Griffin knew it was time to step back from the sport.
Suddenly, the 29-year-old had too much spare time on his hand. But that’s where cross-country skiing came in to rescue the day.
When he was training with the Irish lightweight fours, Griffin was introduced to the snow sport and he took an instant attraction to it.
Whilst in Beijing Olympic Village he approached the OCI’s Chief Executive Stephen Martin, and expressed his interest to take a break from rowing and attempt to qualify for Vancover 2010 in cross country skiing. Martin arranged for Griffin to be tested by experts in Sweden, and once positive reports came through the OCI awarded him a Vancouver Olympic Scholarship to assist with training, competition and coaching costs.

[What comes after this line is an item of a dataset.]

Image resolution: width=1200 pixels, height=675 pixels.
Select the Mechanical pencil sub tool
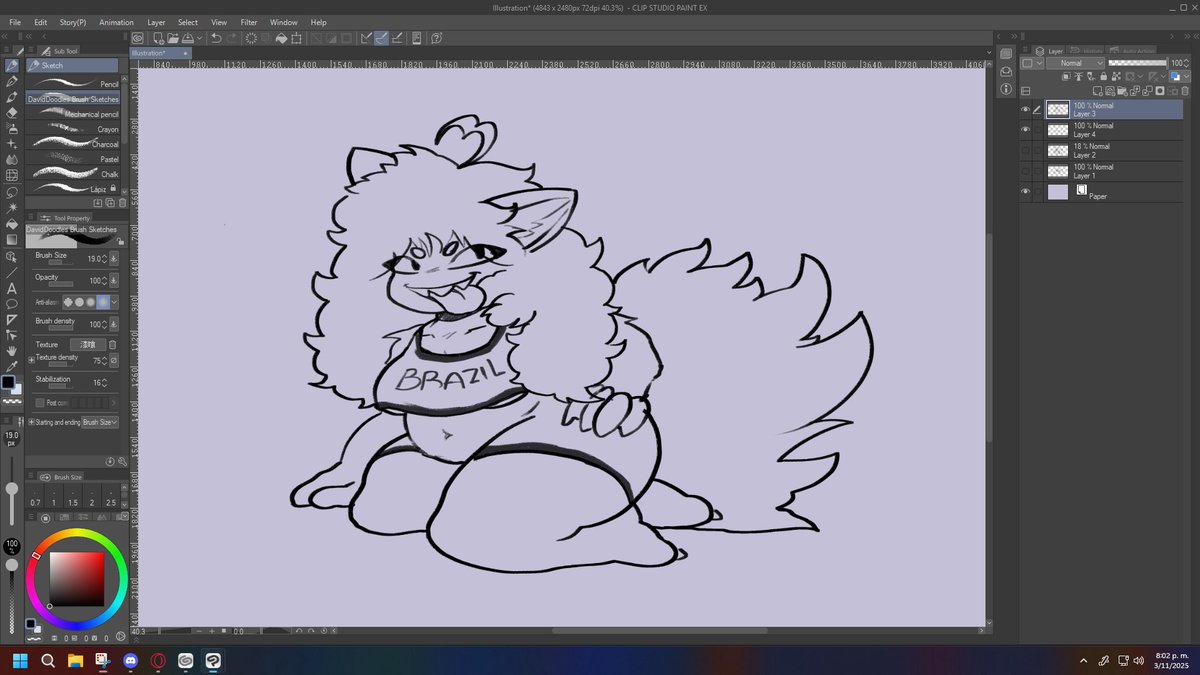pos(75,113)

From there Rory Morrish ( Turin 2006) and Rolf Haggstrom ( ski coach) have helped Griffin with his technical develpoment, fitness and race strategy.
And in the space of a few months, Griffin has gone from a novice to competing in the FIS Nordic World Ski Championships, which were held in Liberec, Czech Republic.
“There are two standards of qualification for the Winter Olympics, which is my goal right now. I want to try and qualify for the 2010 Winter Olympics,” Griffin explained.
“The first way of qualifying is by the points system, which is the A standard, but it’s the second one, the B standard, that I will be looking to do well in.
“It’s for those countries that don’t qualify anyone by the points system, then they can elect a skier to represent them providing they have competed in the World Championships and have not scored over 300 points.
“The only reason I took part on Sunday was because if I want to compete in the Olympics then you have to have taken part in a World Championships,” he added.
But the Kerry sports star is not alone as he has joined up with a handful of other Winter Olympic hopefuls in an effort to qualify for Vancouver next year. His Irish rival ,PJ Barron, is also a contender for the Olympic slot.
He has gone from a team sport to an individual one, but as they say, a change is as good as a rest.
“I am competing individually which is different for me because I have been involved in the four in rowing for so long now,” Griffin said.
“Rowing was getting a bit stale for me and I was getting bored with it.
“This is new and it’s like I have found my passion again. This whole experience might not go anywhere, I might not qualify for the 2010 Winter Olympics but it’s something that I want to do.
“I know that I am not going to be able to compete with fellas that have been on skies since they were four years of age,” he added.
Griffin dedicated his summer to training specifically for cross-country skiing, and will do a lot of land work, and this change of sports will lead some to believe that he is finished with rowing.
That’s not the case. The door is not entirely closed, as the Fossa man stresses.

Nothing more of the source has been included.